Taking advantage of Mr. Norman Armour’s presence in Paris on leave, Mr. de la Rue, the American Fiscal Representative, sent him a personal telegram on May 23, briefly setting forth the revival of the French claims for payment in gold of the service on the 1910 5 per cent French loan. Mr. Armour, it is understood, had some years ago, while counsellor of the Paris Embassy, handled this matter with the French Foreign Office. The text of Mr. Armour’s telegram in reply to Mr. de la Rue, regarding the desire of the French Government for a settlement of the 1910 loan, was forwarded to the Department in my telegram No. 41, of May 23 [25], 2 p.m.

After consultation between President Vincent and Mr. de la Rue, it was decided that pending formal notification by the French Government [Page 659] of the lapse of the commercial agreement, the special treatment then being accorded French goods would not be modified immediately by the Haitian Government, and that in any case this would not be done for reasons of domestic politics until Monday, June 3, the day following the plebiscite on the new Haitian Constitution and the reelection of the President.

The British Minister Resident, Mr.

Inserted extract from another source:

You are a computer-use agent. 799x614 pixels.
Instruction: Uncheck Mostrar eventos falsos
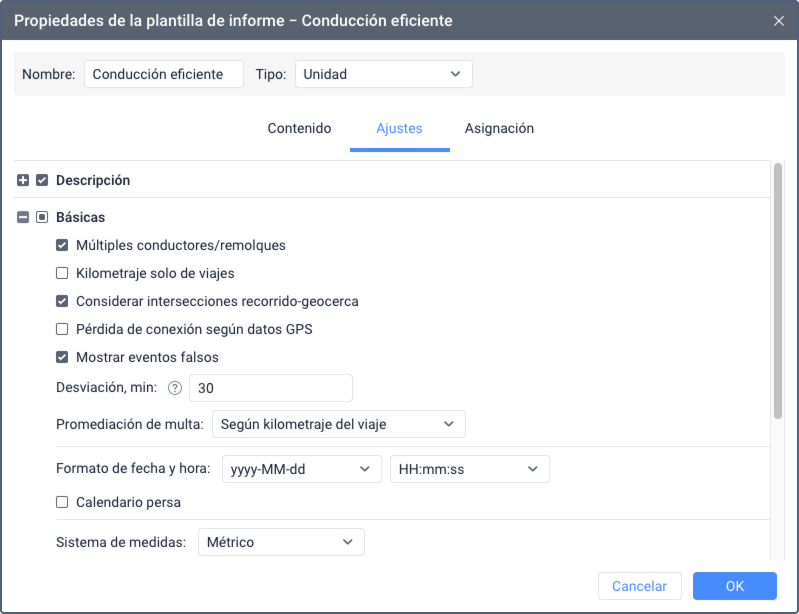coord(62,357)
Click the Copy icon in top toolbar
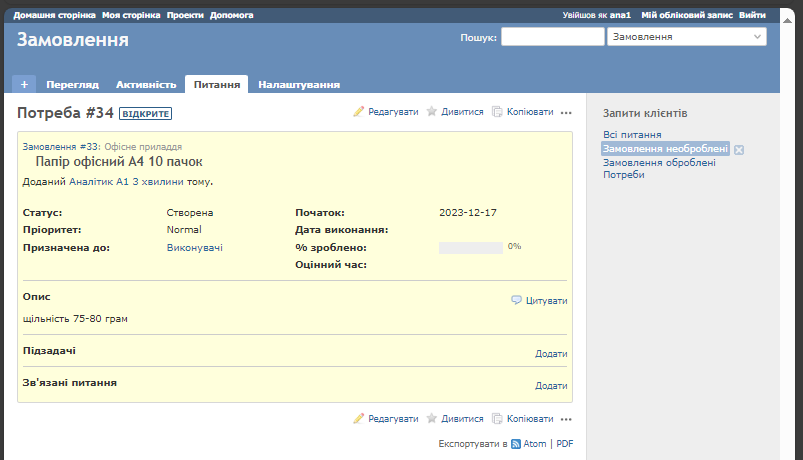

F. M. Shepherd, informed me yesterday, that in response to instructions from his Government, he had called on the Haitian Minister for Foreign Affairs on May 27. In the course of this interview, he told him that the British Government could not be indifferent to the granting of any specially privileged commercial position to France or any other nation, pointing out from the April 1935 statistics that Great Britain had during that month taken over 40 per cent of the total of Haitian exports as compared to 22 per cent for France.

On May 25, the Haitian Foreign Office received in writing official notification from the French Minister that in view of the fact that Haiti had declined to accept the French demands including that with respect to the gold service of the 1910 loan, the Franco-Haitian Trade Accord had expired as of May 26, and that consequently the special Haitian coffee quota was abolished and that hereafter all goods of Haitian origin would pay import duties according to the rates of the French general tariff.

Mr. de la Rue informs me finally that during the course of a discussion of the situation yesterday morning, the President had agreed for the moment to accept the position without making any further overtures towards France. It was decided further to investigate the possibility of finding other outlets for coffee, including the United States and to proceed actively with negotiations with Great. Britain, Canada, Belgium and Italy for commercial accords. Mr. de la Rue added that the President was furious at the reports he had heard of the French Minister’s “undiplomatic” activity with respect to the local merchants, and mentioned to him that he had been seriously considering requesting his recall;—a course which Mr. de la Rue advised against.

Since writing the above despatch, the Department’s instruction No. 284 of May 28, transmitting a memorandum40 of a conversation between Mr. Edwin Wilson and the French Chargé d’Affaires on May 23, has come to hand. I took occasion to read in translation certain portions of it this morning to the Haitian Minister for Foreign Affairs. He was particularly encouraged and interested in the remarks regarding the Department’s attitude with respect to the payment in gold of the 1910 loan service.